PROVIDED DATA:
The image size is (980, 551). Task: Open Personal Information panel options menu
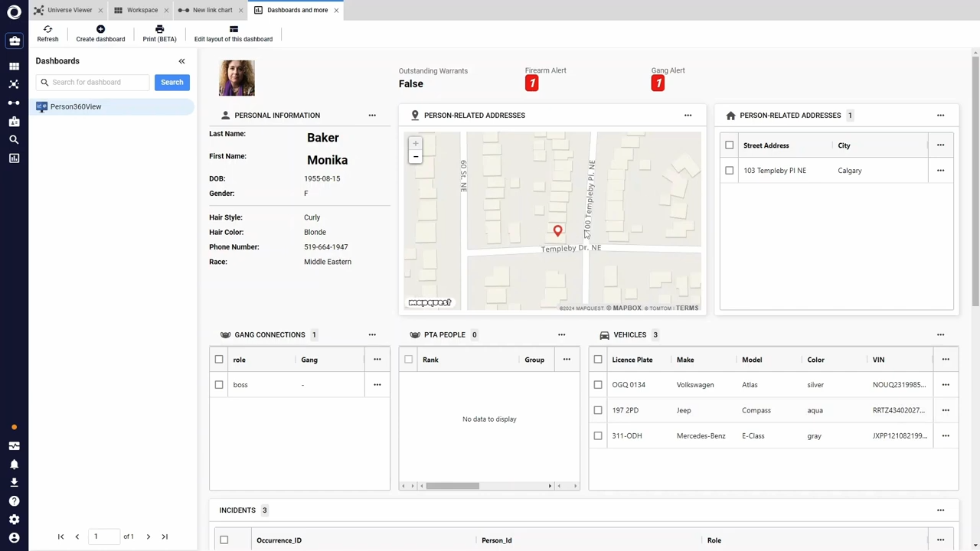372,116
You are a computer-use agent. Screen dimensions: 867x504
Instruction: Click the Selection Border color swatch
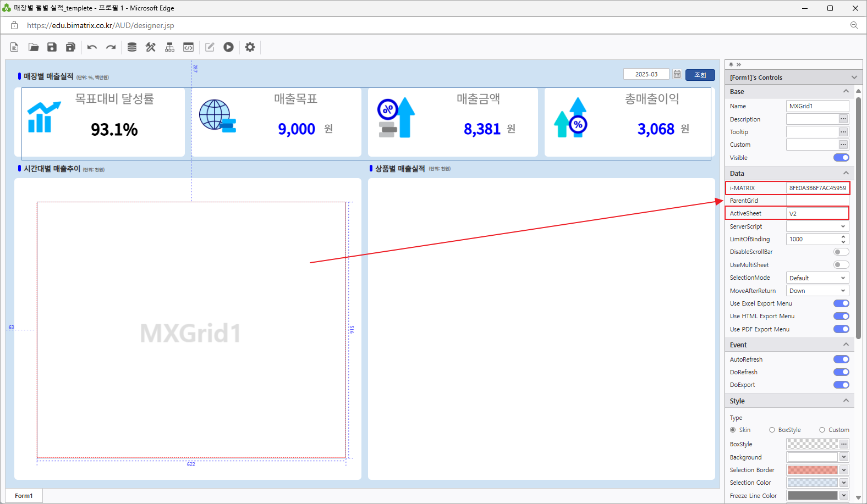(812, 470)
==
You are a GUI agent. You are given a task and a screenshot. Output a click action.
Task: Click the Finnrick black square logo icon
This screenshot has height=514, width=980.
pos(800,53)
* * *
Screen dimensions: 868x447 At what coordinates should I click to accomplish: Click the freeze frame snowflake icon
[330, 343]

AIM OF THE EXERCISE: Each line above with the word "agent" needs to be copied.

OUTPUT OF THE EXERCISE:
You are a computer-use agent. Screen dimensions: 867x504
You are a GUI agent. You are given a task and a screenshot. Output a click action.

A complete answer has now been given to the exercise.